Thursday, June 04, 2009

"Get with child a mandrake root"

This week I picked the first carrot from the garden. It was bifurcated and immediately made me think of the legend of the mandrake root.

I didn't panic though. Instead, I rinsed him well, pinched off his rooty little feet, nibbled off one leg at a time, then chomped down right up to the leaves.

I also remembered how much I liked this poem by John Donne.

Song
by John Donne

Go and catch a falling star,
Get with child a mandrake root,
Tell me where all past years are,
Or who cleft the devil's foot,
Teach me to hear mermaids singing,
Or to keep off envy's stinging,
And find
What wind
Serves to advance an honest mind.

If thou be'st born to strange sights,
Things invisible to see,
Ride ten thousand days and nights,
Till age snow white hairs on thee,
Thou, when thou return'st, wilt tell me,
All strange wonders that befell thee,
And swear,
No where
Lives a woman true and fair.

If thou find'st one, let me know,
Such a pilgrimage were sweet;
Yet do not, I would not go,
Though at next door we might meet,
Though she were true, when you met her,
And last, till you write your letter,
Yet she
Will be
False, ere I come, to two, or three.

Misogynistic as it may be, it's just so tightly constructed, beautiful balanced, and very evocative.
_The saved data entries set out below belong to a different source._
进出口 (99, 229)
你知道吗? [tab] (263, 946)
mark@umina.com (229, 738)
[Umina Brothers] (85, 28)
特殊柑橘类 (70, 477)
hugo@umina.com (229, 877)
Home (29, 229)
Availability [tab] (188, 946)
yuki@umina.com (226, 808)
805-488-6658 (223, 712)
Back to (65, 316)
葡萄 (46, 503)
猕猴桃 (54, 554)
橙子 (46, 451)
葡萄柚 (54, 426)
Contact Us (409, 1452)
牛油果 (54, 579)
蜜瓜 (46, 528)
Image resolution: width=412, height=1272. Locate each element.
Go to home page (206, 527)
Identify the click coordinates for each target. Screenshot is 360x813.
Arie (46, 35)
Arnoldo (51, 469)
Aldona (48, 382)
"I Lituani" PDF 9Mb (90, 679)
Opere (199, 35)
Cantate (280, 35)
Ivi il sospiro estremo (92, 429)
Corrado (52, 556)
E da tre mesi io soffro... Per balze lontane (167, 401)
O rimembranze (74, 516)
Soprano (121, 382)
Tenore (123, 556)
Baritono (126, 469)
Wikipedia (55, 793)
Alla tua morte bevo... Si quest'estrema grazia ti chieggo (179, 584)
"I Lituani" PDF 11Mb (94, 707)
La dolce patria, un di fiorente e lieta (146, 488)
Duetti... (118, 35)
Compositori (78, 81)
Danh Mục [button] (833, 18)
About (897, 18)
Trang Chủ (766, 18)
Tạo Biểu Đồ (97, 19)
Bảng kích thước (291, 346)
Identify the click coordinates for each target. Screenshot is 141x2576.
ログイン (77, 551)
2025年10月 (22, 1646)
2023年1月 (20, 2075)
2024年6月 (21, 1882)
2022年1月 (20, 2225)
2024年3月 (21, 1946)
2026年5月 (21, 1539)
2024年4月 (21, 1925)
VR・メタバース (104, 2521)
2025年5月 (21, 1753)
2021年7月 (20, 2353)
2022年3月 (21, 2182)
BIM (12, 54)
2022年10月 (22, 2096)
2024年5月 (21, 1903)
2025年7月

And if it helps, John Donne really seems to have loved his wife. At the very least, he sure did knock her up a lot and after her death he never remarried, which was highly unusual during his time period.

1 comment:

Anonymous said...

I was also made to think of the poem while viewing the movie "Dr Strangelove", a 1965 Stanley Kubric film. Peter Sellers' British exchange officer's Dickinsian name of Mandrake, triggered the poem's second line in my memory.